The Whitehead Lectures in Cognition, Computation and Culture
Summer 2009
12 May 2009 Representations of Shape for Object Recognition: Theory and Evidence
Ben Pimlott Building – Lecture Theatre, Goldsmiths
Prof. John Hummel
Professor of Psychology, University of Illinois
The human capacity for visual object recognition is characterized by a number of properties that are jointly challenging to account for. The visual representation of shape—and thus our ability to recognize objects—is largely invariant with the angle and distance from which an object is viewed. The representation of shape is robust to metric variations in object shape, permitting recognition of novel instances of known object classes. And we perceive an object’s parts and their interrelations independently of one another, permitting us to easily recognize even non-rigid objects. These properties of object recognition are naturally accounted for in terms of an analytic representation of shape that specifies an object’s parts and their (categorical) spatial relations. At the same time, however, object recognition is both fast (feed-forward, at least in the case of over-learned objects in familiar views) and automatic (again, at least for objects in familiar views). The speed and automaticity of object recognition are inconsistent with an account that relies exclusively on (time- and attention-demanding) analytic representations of shape. I will describe a model of object recognition that accounts for these findings in terms of a hybrid analytic/holistic representation of shape. The model makes several novel predictions regarding the relationship between visual attention and patterns of visual priming across different kinds of object images. I will also discuss several experiments testing and verifying these predictions. Together, the properties of visual object recognition and visual priming suggest that the visual system generates analytic representations of attended objects but recognizes unattended objects in familiar views based on rapidly- and automatically-generated holistic representations.

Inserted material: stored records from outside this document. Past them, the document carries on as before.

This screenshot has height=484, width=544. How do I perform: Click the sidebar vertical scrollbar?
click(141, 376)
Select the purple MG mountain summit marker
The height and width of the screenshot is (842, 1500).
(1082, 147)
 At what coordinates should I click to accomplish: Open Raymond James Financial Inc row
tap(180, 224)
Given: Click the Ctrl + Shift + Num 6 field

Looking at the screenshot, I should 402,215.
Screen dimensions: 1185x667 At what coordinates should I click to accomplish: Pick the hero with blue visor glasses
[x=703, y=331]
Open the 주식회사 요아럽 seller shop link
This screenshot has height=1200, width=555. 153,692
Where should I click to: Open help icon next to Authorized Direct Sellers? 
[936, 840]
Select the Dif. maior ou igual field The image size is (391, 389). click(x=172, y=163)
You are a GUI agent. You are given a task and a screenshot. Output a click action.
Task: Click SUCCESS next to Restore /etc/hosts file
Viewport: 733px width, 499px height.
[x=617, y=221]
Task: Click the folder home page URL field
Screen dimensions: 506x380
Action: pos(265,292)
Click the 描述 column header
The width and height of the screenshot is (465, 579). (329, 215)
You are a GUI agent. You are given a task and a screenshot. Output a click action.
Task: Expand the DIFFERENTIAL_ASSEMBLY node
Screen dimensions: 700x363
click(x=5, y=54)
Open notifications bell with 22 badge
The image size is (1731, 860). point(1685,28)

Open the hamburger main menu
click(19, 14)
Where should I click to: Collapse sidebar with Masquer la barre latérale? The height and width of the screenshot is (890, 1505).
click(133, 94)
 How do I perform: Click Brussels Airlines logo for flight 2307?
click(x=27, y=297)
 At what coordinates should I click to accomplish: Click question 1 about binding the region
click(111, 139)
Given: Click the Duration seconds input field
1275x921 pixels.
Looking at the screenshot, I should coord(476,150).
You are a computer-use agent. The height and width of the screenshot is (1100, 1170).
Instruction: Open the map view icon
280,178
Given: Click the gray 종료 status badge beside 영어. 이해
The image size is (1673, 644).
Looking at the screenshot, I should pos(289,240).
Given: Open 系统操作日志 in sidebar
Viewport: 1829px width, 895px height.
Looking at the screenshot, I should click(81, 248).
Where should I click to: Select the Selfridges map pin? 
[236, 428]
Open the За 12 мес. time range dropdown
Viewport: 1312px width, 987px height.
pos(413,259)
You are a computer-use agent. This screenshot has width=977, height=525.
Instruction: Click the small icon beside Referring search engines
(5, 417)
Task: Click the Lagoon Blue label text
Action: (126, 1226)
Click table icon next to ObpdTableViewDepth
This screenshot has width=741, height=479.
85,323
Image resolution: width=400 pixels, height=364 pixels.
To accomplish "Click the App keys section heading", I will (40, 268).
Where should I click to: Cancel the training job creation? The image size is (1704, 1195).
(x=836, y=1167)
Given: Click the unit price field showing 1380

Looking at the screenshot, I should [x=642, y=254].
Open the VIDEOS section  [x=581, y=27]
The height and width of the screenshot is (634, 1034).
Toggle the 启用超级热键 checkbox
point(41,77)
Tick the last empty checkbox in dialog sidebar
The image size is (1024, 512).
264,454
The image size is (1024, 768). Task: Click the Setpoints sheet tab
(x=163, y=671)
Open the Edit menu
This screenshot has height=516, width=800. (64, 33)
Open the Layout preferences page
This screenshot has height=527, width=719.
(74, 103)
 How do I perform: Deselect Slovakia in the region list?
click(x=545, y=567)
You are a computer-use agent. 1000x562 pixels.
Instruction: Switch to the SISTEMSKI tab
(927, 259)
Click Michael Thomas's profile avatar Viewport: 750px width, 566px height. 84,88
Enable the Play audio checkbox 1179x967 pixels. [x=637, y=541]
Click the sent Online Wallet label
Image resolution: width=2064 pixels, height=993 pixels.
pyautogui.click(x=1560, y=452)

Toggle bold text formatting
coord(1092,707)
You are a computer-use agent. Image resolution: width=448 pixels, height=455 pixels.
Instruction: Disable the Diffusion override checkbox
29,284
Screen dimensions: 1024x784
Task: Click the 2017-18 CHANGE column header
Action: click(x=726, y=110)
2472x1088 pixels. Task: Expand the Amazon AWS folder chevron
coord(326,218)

Prof. Hummel received his PhD from the University of Minnesota in 1990 working with Irv Biederman. He took his first job, at UCLA, in 1991 and moved to the University of Illinois in 2005. He has been involved with both empirical and computational work on shape perception, object recognition, analogy, analogical inference, schema induction, cognitive development (namely, computational work on the development and acquisition of relational concepts) and category learning. He is currently working to extend the LISA model of analogical reasoning to provide a process model of explanation (i.e., how people apply their prior knowledge to generate explanations of novel observations or facts).